Sento da tanto tempo la vocazione a Essere e contemporaneamente fare con gli altri, condividendo la vita, nella convivenza quotidiana, coniugando solitudine e condivisione.
Ho fatto esperienza nei miei tentativi di fare con altri (tentativi di costruire vita comunitaria) e ripetutamente sono dovuta tornare a coltivare l’essere, perché mi rendevo conto di non essere pronta a condividere la vita.
Una comunità non si costruisce, si rivela. Ora è più che mai chiaro.

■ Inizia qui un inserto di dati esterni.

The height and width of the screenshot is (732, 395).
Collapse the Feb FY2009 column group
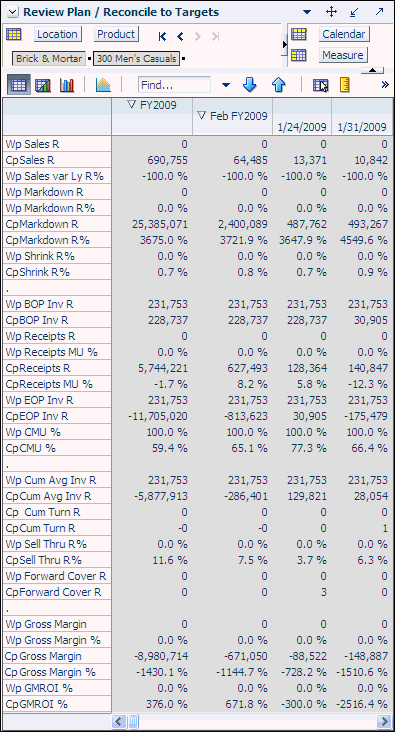pyautogui.click(x=202, y=115)
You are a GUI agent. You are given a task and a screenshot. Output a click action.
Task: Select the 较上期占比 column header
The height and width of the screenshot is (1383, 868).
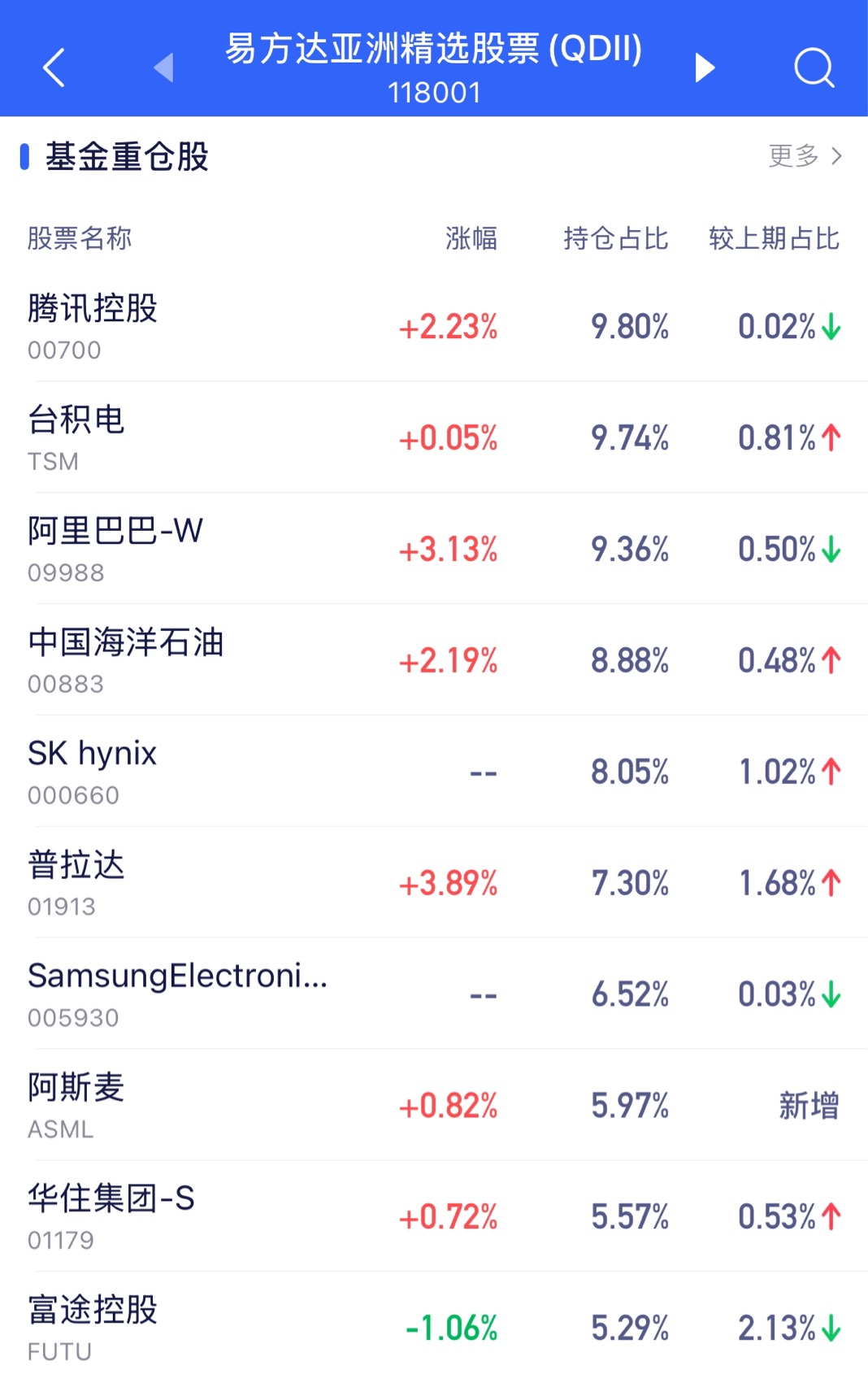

Come dice bene Leonardo, la pratica meditativa ci mette di fronte alla solitudine esistenziale. Allo stesso tempo diventa il mezzo che disintossica dall’ingombro di sé e che permette quindi l’ emergere di ciò che è altro da sé.
Sento questo un nodo che sto dipanando, un nodo fondamentale capace di trasformare quel fare in cui sono immersa e a cui sta portando un significato nuovo.
Direi che la pratica, che è rapporto diretto con L’Essere, è alla base sia della propria solitudine, sia della comunione con l’altro.
La radice è comune.
La solitudine esistenziale e il senso di comunione con l’altro, coesistono.
Mentre faccio scendere queste parole nel profondo di me, scaturisce una commozione.
Anche se la mente fatica a comprendere, sento che la comprensione avviene a livelli più profondi. Mi lascio guidare e pur nel dubbio che la comprensione sia reale, sento che è molto più vera di qualsiasi elucubrazioni mentale.